[Extracted records]
★ ★ ★ ★ ★
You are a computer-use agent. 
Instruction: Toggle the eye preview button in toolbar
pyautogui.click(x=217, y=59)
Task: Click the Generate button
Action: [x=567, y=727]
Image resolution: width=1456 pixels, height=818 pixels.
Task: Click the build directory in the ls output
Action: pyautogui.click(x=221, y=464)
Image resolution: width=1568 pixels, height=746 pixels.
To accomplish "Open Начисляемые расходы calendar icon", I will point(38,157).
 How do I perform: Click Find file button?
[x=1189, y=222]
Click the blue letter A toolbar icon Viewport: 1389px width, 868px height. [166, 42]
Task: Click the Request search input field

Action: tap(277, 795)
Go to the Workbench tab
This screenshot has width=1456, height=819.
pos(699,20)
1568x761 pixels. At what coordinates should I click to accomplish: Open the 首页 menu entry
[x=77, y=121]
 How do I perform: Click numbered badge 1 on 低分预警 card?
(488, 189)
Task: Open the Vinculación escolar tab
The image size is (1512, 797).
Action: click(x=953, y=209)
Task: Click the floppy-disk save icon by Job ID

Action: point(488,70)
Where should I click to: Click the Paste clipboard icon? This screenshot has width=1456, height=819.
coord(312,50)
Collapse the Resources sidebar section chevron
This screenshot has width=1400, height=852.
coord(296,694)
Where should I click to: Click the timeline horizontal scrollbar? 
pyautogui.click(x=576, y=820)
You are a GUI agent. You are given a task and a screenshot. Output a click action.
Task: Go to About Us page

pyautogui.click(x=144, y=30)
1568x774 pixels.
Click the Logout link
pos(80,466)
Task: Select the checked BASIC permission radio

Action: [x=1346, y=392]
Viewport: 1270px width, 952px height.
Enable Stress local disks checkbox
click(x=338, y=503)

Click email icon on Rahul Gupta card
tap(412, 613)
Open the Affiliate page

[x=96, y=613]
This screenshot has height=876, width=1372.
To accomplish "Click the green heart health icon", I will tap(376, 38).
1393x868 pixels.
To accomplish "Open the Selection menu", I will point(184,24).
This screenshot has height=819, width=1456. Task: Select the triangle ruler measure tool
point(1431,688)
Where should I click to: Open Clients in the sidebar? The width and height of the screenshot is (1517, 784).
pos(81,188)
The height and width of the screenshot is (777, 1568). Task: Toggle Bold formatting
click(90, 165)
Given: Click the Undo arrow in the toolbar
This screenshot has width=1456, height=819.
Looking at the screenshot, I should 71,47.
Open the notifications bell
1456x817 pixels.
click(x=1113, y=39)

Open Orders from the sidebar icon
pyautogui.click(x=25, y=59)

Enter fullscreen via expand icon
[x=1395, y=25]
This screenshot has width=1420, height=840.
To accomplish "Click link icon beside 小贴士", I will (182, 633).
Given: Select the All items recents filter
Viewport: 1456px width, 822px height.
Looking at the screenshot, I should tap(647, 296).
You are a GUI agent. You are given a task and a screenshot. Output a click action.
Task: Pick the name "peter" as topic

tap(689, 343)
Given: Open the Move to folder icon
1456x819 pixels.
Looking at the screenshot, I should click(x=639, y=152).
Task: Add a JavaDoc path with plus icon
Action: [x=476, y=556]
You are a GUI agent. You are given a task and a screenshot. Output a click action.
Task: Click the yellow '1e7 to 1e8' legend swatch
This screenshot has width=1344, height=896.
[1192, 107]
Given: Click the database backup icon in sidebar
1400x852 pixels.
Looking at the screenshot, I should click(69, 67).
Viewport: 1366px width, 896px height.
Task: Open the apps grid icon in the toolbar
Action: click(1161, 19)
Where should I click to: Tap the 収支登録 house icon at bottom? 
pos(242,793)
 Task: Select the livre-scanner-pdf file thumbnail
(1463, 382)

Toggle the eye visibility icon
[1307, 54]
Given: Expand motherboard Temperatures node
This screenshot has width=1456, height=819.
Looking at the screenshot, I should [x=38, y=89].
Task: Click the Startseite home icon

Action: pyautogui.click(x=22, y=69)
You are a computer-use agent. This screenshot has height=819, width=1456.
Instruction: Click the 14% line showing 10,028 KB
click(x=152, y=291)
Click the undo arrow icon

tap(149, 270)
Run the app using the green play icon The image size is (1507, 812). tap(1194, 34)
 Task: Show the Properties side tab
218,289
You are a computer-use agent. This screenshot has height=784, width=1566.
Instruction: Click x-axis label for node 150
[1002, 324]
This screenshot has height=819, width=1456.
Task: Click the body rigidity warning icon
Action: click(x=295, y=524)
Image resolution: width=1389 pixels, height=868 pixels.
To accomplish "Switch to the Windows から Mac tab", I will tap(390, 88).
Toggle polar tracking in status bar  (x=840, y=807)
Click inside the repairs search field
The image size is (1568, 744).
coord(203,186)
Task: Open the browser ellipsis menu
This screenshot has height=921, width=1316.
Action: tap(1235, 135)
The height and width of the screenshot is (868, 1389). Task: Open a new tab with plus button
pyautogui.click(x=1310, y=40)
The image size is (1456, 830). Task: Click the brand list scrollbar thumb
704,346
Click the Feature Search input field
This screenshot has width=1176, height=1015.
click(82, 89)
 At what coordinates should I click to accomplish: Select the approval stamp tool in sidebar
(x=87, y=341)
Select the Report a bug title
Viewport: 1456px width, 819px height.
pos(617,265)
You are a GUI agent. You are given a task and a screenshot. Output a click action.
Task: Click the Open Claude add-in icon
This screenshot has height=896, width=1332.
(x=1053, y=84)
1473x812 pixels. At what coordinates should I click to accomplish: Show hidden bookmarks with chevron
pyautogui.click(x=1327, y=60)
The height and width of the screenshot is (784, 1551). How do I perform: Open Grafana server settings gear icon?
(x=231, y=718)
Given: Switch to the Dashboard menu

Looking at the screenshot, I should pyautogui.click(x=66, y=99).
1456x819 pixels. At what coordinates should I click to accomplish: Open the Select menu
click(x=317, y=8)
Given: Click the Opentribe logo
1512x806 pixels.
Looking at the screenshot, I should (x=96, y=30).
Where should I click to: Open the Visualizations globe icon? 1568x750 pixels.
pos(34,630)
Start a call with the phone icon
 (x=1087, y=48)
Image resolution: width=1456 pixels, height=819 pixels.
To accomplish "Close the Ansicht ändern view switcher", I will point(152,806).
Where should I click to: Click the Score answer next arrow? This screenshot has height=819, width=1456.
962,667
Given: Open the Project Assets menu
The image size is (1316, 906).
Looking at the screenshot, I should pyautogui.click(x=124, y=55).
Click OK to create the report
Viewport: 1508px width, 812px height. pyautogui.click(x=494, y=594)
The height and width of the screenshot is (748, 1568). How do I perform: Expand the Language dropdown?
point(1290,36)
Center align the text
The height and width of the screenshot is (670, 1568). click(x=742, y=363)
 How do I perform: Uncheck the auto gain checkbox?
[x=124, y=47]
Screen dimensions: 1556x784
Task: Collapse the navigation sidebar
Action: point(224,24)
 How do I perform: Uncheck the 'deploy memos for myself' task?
★ ★ ★ ★ ★
● About this task:
Check every line of the records above for the string "will". Copy those that hold it.

● Answer box:
To accomplish "Open Начисляемые расходы calendar icon", I will point(38,157).
To accomplish "Click the green heart health icon", I will tap(376, 38).
To accomplish "Open the Selection menu", I will point(184,24).
To accomplish "Click link icon beside 小贴士", I will (182, 633).
To accomplish "Switch to the Windows から Mac tab", I will tap(390, 88).
To accomplish "Close the Ansicht ändern view switcher", I will point(152,806).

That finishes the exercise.